A subclass of enhancers enriched for both the active and the repressive histone marks. In pluripotent cells, these poised enhancers are located near key early developmental genes and are primed to activate target gene expression upon the right environmental cues.

DNA methyltransferase Dnmt3a.

Dnmt3a is an enzyme that catalyses the addition of methyl groups to unmethylated DNA at specific CpG sites.

Epithelial–mesenchymal transition.

The process where polarized epithelial cells are transformed into mobile and extracellular matrix-secreting mesenchymal cells.

Oxidative phosphorylation (OxPhos).

A process in which ATP is produced because of electron transfer in mitochondria. OxPhos is the main energy source for cells like neurons, cardiomyocytes or muscle-skeletal cells.
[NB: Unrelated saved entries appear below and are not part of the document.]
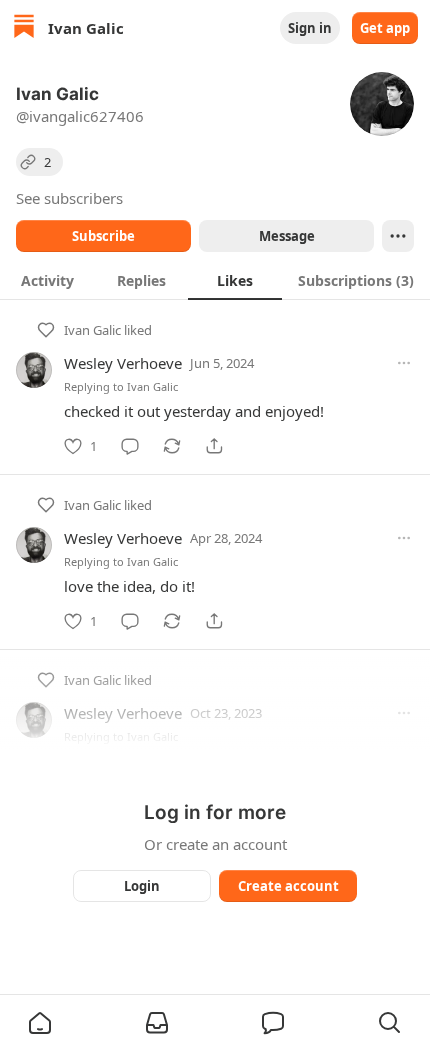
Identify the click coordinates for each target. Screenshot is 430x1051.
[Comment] (130, 446)
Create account (288, 886)
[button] (40, 1023)
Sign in (310, 28)
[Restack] (172, 446)
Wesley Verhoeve (123, 363)
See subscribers (69, 198)
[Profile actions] (398, 236)
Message (287, 236)
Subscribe (103, 236)
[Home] (24, 28)
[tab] (47, 280)
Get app (385, 28)
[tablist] (215, 280)
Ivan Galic (92, 330)
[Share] (214, 446)
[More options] (404, 363)
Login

Reactive oxygen species (ROs).

A natural by-product of the electron transport chain during the oxidation of glucose. ROs can act as signalling molecules; high levels of ROs can lead to oxidative stress in a cell.

Glycolysis.

A metabolic pathway that converts glucose to pyruvate and produces two ATPs. In proliferating cells, glycolysis is a major resource for energy and macromolecules for biosynthesis.

Microfluidics.

The precise control and manipulation of fluids at a small scale.

RNA velocity.

The time derivative of the gene expression state. It can be used to predict the future state of individual cells on a timescale of hours.

CpG islands.

short interspersed DNA sequences that are 1,000 base pairs on average and show an unusually elevated level of CpG dinucleotides. Most of the CpG islands are found at gene promoters.